Support for field RNCM

Specialties Hospice

Published

Hi,

I want to start this post with saying that I like what I am doing, home hospice and palliative is a great field, gives me satisfaction, I can use all my nursing skills I have acquired over the years, a lot of teaching to patients and relatives.

What I am struggling is the lack of support for the field. Shortly after I started it got clear to me that although being paid for a specific amount of time the agency expects regularly working more than that, expects everybody to be willing to jump in, having good boundaries is very important but also hard because management pushes against it.

Due to chronic short staffing there are only certain days when extra help with per diem RN is available. This means that if there is a day when there are more than the regularly planned visits due to symptom exacerbation/ end-of-life care or others - the RN does not always get support and it is "shrugged off" - there are only so many visits the RN can do and is paid for.

There is a need for more RN but it is a bit like a revolving door when RR get hired.

The other problem I see is that the supporting service like social work is not fully engaged, which means that RN also have to worry about SW tasks.

Don't get me wrong - I understand fluctuating census, acuity and work load but it is not manageable without extra work every day and other RN state the same.

I wish there was a better system in which the RN CM can actually do the CM job besides just crisis management and putting out fires. There is so much to update in EMR and which is last priority.

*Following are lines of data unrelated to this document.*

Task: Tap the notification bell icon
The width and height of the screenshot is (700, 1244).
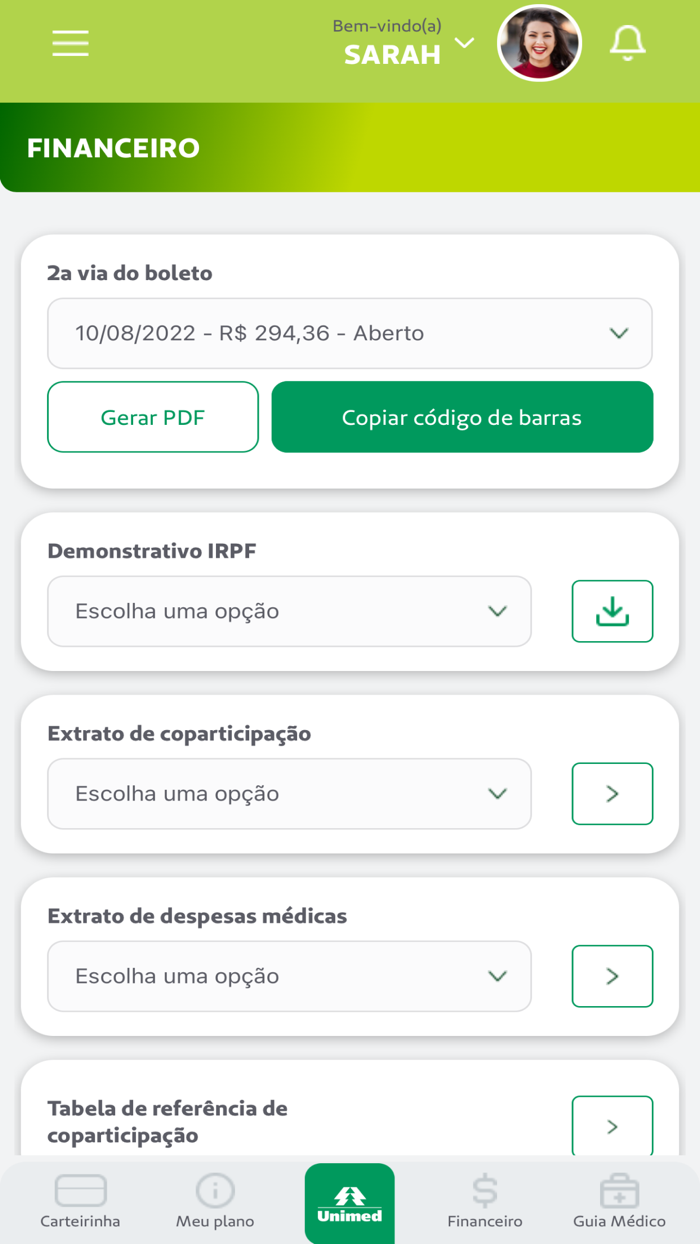Action: 628,43
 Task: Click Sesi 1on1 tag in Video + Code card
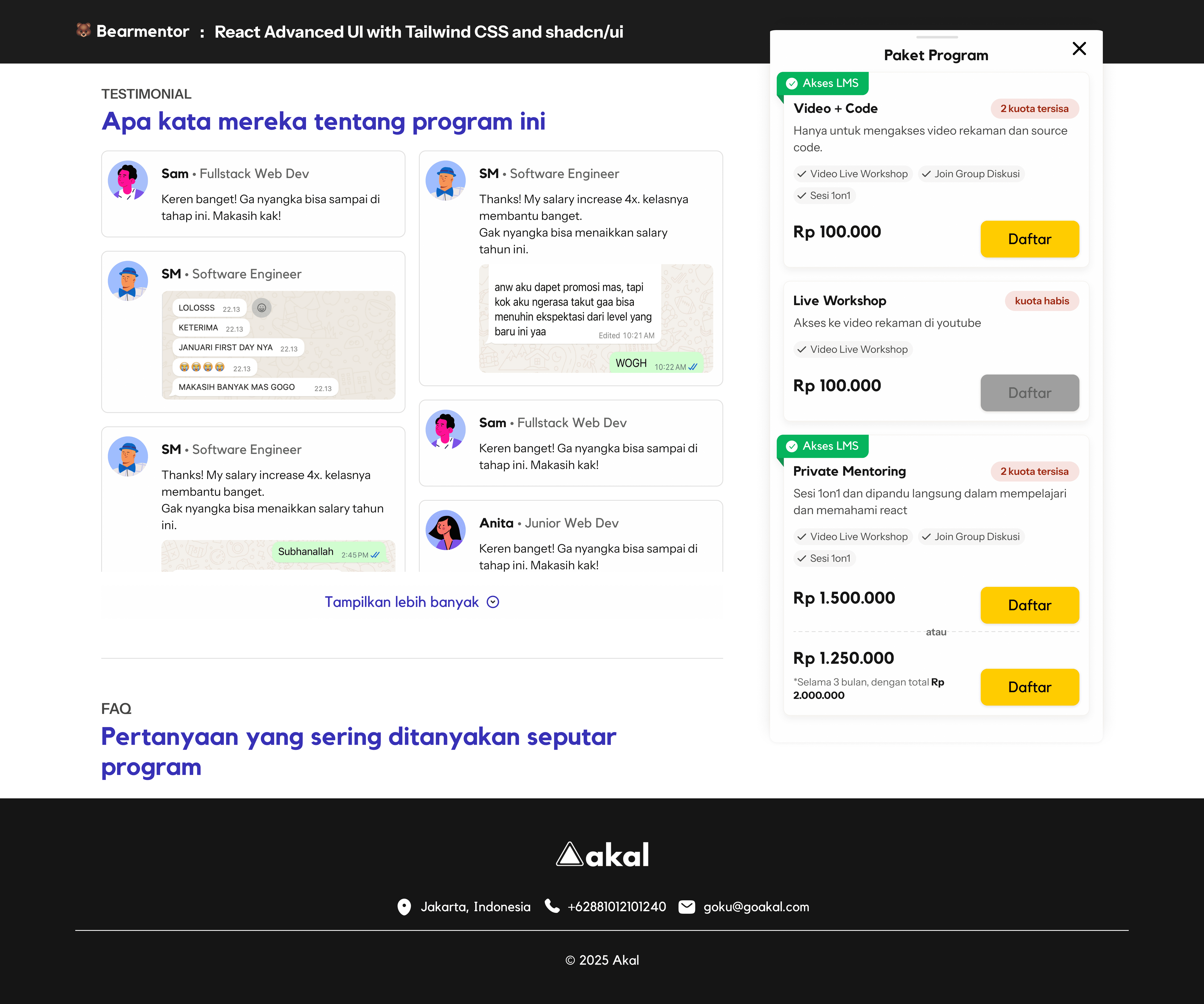coord(824,196)
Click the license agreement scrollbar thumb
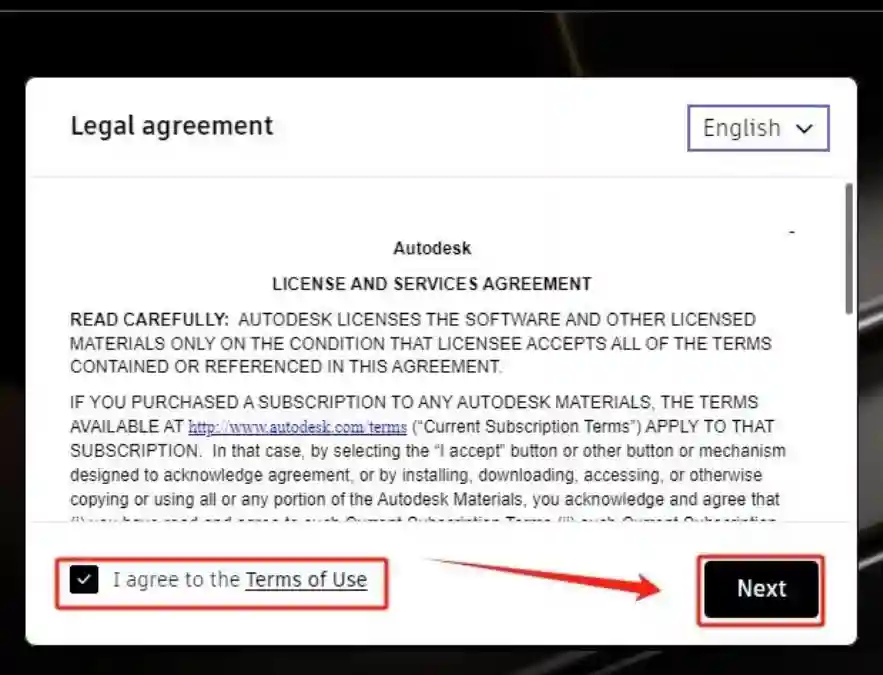The height and width of the screenshot is (675, 883). [x=849, y=248]
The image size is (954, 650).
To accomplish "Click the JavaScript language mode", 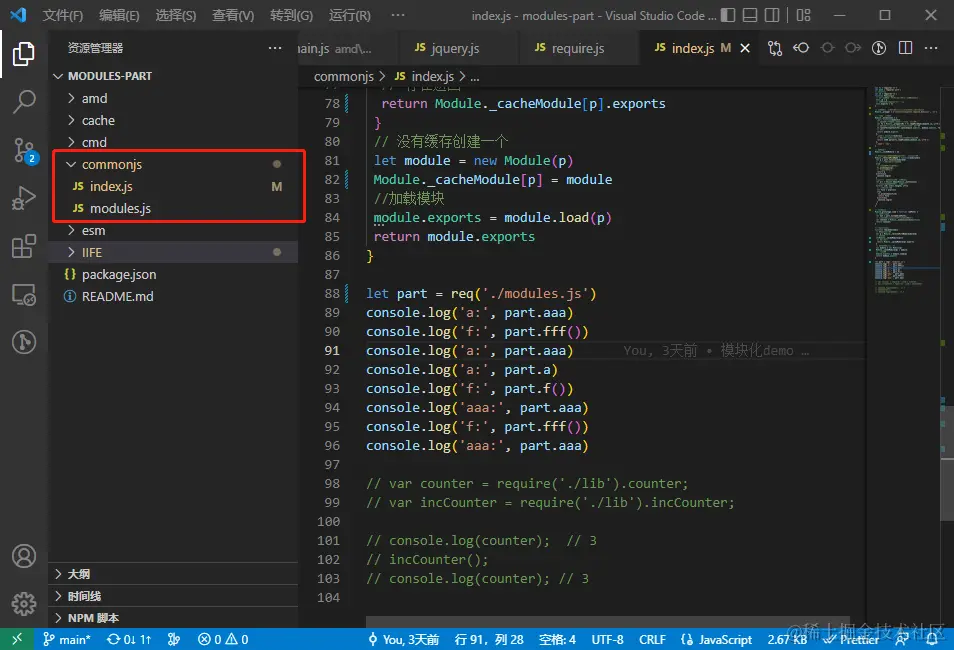I will [x=717, y=639].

Can anybody relate in home hospice - if yes got problems solved?

Is it the "system" of home hospice care that is dysfunctional and counts on RN supporting the not well functioning system by working overtime daily / regularly and not getting paid for it?

What are your experiences?

The case managers where I work are paid hourly, but I can tell you it hasn't kept some of them from catching up paperwork on their own time to avoid getting dinged for overtime...

Can you share some of the specific social work tasks you feel fall back onto the nurses?

I know in our office, the patient care managers are the RNs in charge of all of nursing and social work. Their attitudes and expectations of the disciplines really have an impact on how well the team functions - are they aware of your concerns? Just curious and hoping to learn more...

It sounds like you/other RN's are salary but are working over the 40 hour work week?